We have been working on DM6446EVM. The silicon revision for DM6446 processor is 1.2.
We have been running our own Operating System, networking stack and application on the board using Code Composer Studio and XDS510 emulator. While testing our application for longer duration, we have been seeing a problem for quite some time. Our program counter jumps to an undesired memory location which eventually results in an exception. The error can take from a few minutes to a few hours to appear. This test application is just a networking application that continuously transfers data using the TI EMAC ethernet controller at a high throughput.
While investigating, we have found that at the time of crash, the program counter holds a value that is distorted version of the expected value. For example, if the expected program counter value was 0x80011270, the program counter contains the value 0x82011270. We have thoroughly verified that its not our code that is changing the value of program counter in such fashion. As for any operating system, there are stack pop operations that modify the value of program counter but the memory location from where such values are popped contains correct values.

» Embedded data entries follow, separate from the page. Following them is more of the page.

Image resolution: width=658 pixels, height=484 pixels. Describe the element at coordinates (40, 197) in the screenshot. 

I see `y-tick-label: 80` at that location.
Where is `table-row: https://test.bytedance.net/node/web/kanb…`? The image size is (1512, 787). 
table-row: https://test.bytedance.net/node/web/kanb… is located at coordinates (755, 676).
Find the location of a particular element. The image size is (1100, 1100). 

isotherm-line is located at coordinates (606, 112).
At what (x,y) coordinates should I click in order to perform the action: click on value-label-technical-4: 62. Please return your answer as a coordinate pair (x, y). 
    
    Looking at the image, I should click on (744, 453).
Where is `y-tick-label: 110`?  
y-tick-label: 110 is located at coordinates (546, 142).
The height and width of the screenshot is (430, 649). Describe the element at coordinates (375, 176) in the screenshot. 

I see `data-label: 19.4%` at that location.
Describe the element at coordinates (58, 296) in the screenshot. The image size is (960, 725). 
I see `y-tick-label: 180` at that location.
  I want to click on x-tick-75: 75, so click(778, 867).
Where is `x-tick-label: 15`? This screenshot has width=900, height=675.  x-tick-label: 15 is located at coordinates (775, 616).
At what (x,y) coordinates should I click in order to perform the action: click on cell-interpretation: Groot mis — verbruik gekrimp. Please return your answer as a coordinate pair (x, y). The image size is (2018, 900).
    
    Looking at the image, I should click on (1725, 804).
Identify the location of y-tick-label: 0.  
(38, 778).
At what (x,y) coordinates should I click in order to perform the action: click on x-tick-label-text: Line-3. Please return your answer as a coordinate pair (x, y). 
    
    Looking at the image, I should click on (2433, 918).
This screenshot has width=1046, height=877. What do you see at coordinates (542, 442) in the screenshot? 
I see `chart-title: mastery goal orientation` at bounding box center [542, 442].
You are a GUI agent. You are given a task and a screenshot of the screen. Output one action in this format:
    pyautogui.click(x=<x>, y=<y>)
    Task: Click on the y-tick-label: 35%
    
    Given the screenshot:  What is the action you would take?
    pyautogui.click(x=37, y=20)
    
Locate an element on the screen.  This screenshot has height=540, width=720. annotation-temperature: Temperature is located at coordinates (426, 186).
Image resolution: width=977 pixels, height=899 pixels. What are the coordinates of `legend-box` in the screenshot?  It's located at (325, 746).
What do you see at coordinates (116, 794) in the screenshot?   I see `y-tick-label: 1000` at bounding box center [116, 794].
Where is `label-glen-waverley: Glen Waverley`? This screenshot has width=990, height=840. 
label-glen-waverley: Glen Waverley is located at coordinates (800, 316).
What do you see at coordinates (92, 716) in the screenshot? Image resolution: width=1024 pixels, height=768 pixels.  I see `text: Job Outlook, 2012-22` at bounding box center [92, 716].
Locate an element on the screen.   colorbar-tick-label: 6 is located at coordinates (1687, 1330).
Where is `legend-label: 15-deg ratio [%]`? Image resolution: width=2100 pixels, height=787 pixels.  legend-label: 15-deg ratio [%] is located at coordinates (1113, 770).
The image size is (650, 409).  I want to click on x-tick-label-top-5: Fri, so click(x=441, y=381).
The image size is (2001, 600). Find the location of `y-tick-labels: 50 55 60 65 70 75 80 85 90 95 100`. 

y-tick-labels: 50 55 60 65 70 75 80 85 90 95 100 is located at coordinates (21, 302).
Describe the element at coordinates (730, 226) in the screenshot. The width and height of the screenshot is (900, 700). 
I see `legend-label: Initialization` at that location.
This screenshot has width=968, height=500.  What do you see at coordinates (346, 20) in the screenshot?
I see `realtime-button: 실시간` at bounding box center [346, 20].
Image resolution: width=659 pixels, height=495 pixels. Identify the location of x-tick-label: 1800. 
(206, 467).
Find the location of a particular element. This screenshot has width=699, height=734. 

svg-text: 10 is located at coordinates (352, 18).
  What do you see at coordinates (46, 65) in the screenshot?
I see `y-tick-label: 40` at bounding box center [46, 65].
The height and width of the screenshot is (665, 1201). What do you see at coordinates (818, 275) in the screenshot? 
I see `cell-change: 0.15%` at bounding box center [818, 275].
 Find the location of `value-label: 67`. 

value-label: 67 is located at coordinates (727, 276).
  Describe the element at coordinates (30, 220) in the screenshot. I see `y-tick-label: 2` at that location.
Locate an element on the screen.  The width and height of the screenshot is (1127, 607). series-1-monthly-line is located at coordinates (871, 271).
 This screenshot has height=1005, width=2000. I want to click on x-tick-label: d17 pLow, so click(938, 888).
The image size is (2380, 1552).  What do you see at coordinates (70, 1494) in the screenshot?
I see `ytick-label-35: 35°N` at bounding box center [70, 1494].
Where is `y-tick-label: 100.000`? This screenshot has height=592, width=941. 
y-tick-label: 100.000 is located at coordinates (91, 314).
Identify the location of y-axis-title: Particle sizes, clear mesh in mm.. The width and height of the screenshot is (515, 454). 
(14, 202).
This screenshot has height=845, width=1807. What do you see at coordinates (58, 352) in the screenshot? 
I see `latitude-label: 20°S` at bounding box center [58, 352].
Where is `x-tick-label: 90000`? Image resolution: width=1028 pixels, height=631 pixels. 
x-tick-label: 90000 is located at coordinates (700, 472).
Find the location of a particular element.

Furthermore, we have found that when the program counter is found to have this incorrect value, if we try to readjust the value to the correct one(0x80011270) and then try to execute the instruction, the program counter again returns to the incorrect value (0x82011270). However, if we update the memory location pointed by 0x80011270 i.e. update the opcode or flush instruction cache at this point, the processor is able to execute the instruction at 0x80011270.
It seems that something is wrong with either the DDR2 memory or the SDRAM controller that is controlling the DDR2 memory. We are using the GEL files available from Spectrum Digital website at:
http://c6000.spectrumdigital.com/davincievm/revf/
We have also tried the older GEL file placed at:
http://c6000.spectrumdigital.com/davincievm/revd/
We would like to know if there is something that can go wrong with hardware configuration or there is something related to the processor that can cause this issue.
The processor errata document does not contain any mention to an issue that looks similar. We would appreciate any help in this regard.